What is the endocannabinoid system?
The endocannabinoid system (ECS for short) is a very complex regulatory system of the body. The ECS involves three main components: endocannabinoids, receptors, and enzymes.
That network of receptors occur in various places in the body. For example, it can be found in the central nervous system or as part of the immune system.
Because of this link, some researchers believe that the endocannabinoid system can play an important role in physiological and pathological processes. It is also involved in cell communication and cell death.
Endocannabinoids, also called endogenous cannabinoids, are molecules made by your body. They’re similar to cannabinoids, but they’re produced by your body.
So far, two key endocannabinoids have been identified:
- anandamide (AEA)
- 2-arachidonoylglyerol (2-AG)
Although the ECS is named after the internal system managing endocannabinoids, it can also interact with exogenous cannabinoids that can be found in the cannabis plant, such as (acronym alert!) CBD, THC, CBN or CBG.
Because of its special way of working and its impact on various body processes, researchers are increasingly speculating that the endocannabinoid system could (also in connection with, for example, CBD) pave the way for new therapeutic routes. There is hope above all for autoimmune diseases such as Multiple Sclerosis and Parkinson's.
How does the endocannabinoid system work?
So far, only two ECS receptors are known:
- The CB1 receptor, which is localised primarily in the brain (hippocampus, cerebellum) and also in the intestine.
- CB2 receptors, which in contract are found primarily in the immune system as well as in osteoblasts and osteoclasts.
Despite the fact that so far only two receptors of the system are known, the existence of others is suspected.
These receptors interact with cannabinoids (endogenous and exogenous). The receptors could be thought of as a docking station or a lock, with the cannabinoids such as CBD or THC being the respective keys. This collaboration sends signals that ultimately trigger certain effects in the body.
For example, it has already been found that the correct activation of the CB1 receptors can promote an antidepressant effect.
Also the results of studies show that CB1 receptors may play a role in erasing negative memories, and therefore the endocannabinoid system may play an important role in anxiety disorders.
With the help of these receptors, the ECS can also regulate the following:
- Immune function
- Sleep-wake rhythm
- Reproduction / fertility
- Anxiety / panic attacks
But, as with most things in nature and the human body, it is also important that the system of different receptors remains in balance. This is because a surplus, just like a deficiency, can lead to disturbances and, in the worst case, to illnesses.
If one consumes THC, which interacts especially with the CB1 receptors, a worst case scenario would be that it could lead to psychosis. However, according to a WHO report, CBD does not cause any health complaints.

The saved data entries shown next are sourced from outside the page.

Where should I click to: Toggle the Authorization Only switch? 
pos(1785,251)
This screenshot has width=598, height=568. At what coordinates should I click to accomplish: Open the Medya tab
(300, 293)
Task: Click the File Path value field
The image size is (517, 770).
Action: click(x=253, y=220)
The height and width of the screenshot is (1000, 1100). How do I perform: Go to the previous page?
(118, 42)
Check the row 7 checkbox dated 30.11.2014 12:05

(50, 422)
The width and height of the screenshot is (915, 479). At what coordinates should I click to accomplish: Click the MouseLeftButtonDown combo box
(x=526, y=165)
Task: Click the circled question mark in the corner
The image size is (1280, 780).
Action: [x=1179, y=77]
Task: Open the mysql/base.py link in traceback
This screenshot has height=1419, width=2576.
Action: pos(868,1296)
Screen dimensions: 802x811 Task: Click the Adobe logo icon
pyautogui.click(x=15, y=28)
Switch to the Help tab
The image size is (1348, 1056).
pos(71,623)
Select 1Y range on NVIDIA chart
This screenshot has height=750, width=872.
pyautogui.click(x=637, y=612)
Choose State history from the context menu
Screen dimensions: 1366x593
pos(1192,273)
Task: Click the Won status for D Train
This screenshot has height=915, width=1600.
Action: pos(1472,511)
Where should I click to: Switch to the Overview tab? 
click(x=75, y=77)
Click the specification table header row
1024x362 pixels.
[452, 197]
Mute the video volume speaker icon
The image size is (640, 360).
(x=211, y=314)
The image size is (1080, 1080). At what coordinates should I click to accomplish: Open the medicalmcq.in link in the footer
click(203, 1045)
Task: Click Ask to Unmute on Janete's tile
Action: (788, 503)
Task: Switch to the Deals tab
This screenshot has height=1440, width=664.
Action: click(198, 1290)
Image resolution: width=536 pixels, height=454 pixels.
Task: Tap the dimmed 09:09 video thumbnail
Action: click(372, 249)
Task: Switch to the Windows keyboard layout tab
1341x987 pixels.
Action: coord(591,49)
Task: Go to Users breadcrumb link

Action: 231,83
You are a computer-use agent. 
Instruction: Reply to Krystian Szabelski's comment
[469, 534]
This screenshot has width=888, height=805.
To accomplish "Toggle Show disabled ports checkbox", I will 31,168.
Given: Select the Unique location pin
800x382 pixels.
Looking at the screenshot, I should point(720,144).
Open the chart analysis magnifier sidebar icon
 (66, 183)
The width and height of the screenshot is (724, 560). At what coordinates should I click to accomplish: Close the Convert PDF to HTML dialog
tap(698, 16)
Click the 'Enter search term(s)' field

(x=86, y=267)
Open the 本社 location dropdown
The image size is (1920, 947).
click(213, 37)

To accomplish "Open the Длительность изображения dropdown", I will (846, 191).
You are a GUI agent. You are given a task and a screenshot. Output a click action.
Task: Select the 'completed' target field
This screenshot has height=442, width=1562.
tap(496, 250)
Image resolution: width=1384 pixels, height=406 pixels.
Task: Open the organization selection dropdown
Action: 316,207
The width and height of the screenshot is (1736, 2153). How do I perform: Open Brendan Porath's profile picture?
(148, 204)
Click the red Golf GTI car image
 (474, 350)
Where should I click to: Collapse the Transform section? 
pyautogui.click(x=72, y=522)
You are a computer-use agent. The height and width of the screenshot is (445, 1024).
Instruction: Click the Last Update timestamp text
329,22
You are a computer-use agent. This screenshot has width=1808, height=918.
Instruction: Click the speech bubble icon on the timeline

What happens if there is a deficiency in the endocannabinoid system?
It is important that there is an appropriate balance of cannabinoids in the body's system. Too much inhibition of the CB1 receptors could lead to an increased risk of depression or psychosis.
It is also suspected that a disorder in the endocannabinoid system, for example in the form of a deficiency, can be the cause of a wide variety of clinical issues, such as:
- Irritable bowel syndrome
- Multiple sclerosis
- Travel sickness
Multiple sclerosis patients were found to all have significant deficiencies in anandamide and 2-AG.
This could suggest a link between the endocannabinoid system and the disease. Animal experiments have also shown that the ECS can play a role in Multiple Sclerosis.
As with most areas of CBD, there is still a long way to go in terms of utilising CBD to its full potential. However, what we have learned and proven so far is extremely promising.